Andrej Karpathy just dropped nanochat, a compact open-source project that demolishes the barrier to entry for training conversational AI. In roughly 8,000 lines of code, you get everything needed to train, evaluate, and deploy a ChatGPT-style model using about $100 in compute resources. This is the real deal: a complete, production-ready pipeline you can actually understand.
What nanochat Delivers
nanochat expands on Karpathy’s earlier nanoGPT project, but this time you’re getting the full stack. We’re talking about a complete LLM pipeline that runs on a single 8×H100 GPU node and finishes in approximately 4 hours using the included speedrun.sh
script.
The Complete Pipeline
Here’s what you’re getting out of the box:
Tokenizer Training: A Rust-based BPE tokenizer with a 65,536-word vocabulary that handles the heavy lifting of text processing.
Pretraining: Leverages FineWeb-EDU, a curated collection of educational web content that provides clean, high-quality training data.
Mid-Training: Adds specialized capabilities through dialogue datasets, multiple-choice questions, and tool-use examples.
Supervised Fine-Tuning (SFT): Refines the model using chat and reasoning datasets to create natural conversational abilities.
Reinforcement Learning (GRPO): Optional enhancement using GSM8K dataset to sharpen mathematical reasoning capabilities.

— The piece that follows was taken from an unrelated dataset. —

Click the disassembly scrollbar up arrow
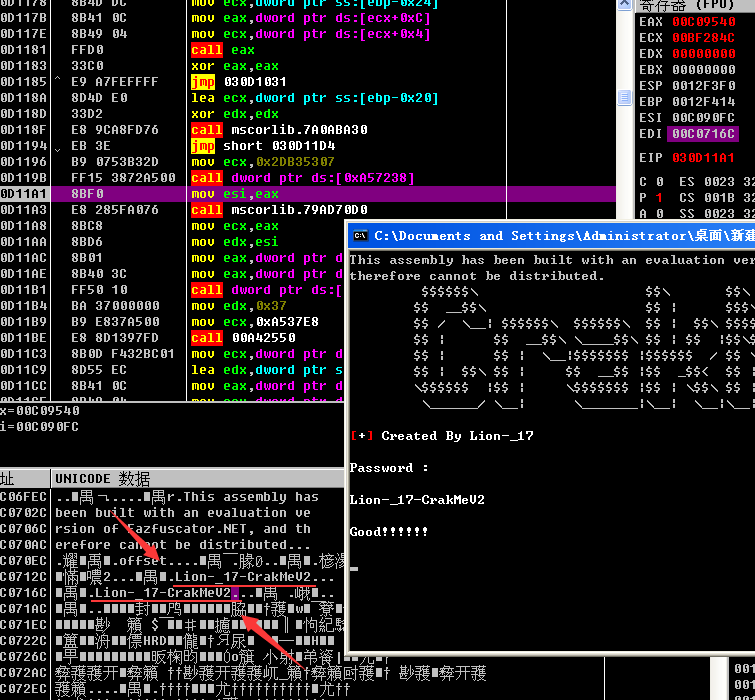pos(625,6)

Comprehensive Evaluation: Tests performance across ARC-E, MMLU, GSM8K, and HumanEval benchmarks to validate model quality.
Production-Ready Inference: Includes both a web UI and CLI interface for immediate deployment and interaction.
The entire system deliberately avoids heavyweight frameworks and configuration complexity. Every component is designed to be readable, modifiable, and instructive.
Why This Matters
nanochat represents a paradigm shift in LLM accessibility. This isn’t a toy project or a simplified demo. It’s a legitimate training pipeline that produces functional conversational models.
For Education: This serves as the capstone project for Karpathy’s upcoming LLM101n course, giving students hands-on experience with every stage of LLM development.
For Rapid Prototyping: Small teams can fork the codebase and customize their own conversational models without enterprise-scale infrastructure or budgets.
For Reproducible Research: Every training run generates markdown report cards, making it trivial to track experiments and share results.
Karpathy summarized it perfectly on X: “You boot up a GPU, run one script, and in four hours you can talk to your own LLM.”
The Bottom Line
nanochat removes the mystery from modern LLM development. You get:
Transparency: Every line of code is visible and understandable. No black boxes, no hidden configuration files, no proprietary frameworks.
Affordability: At $100 per training run, experimentation becomes practical. You can iterate, test new ideas, and learn from failures without breaking the budget.
Completeness: This isn’t just model training. You’re getting tokenization, evaluation, deployment, and a chat interface. Everything you need to go from raw data to production inference.
Hackability: The minimal codebase means you can modify any component without wrestling with framework abstractions or dependency hell.
If you’re serious about understanding how ChatGPT-style systems actually work, nanochat is your executable tutorial. It’s the kind of project that transforms theoretical knowledge into practical capability.
Repository: github.com/karpathy/nanochat
Tagline: “The best ChatGPT $100 can buy.”
This is what democratized AI looks like: no gatekeeping, no hand-waving, just clean code and clear documentation. Clone it, run it, break it, fix it, and make it yours.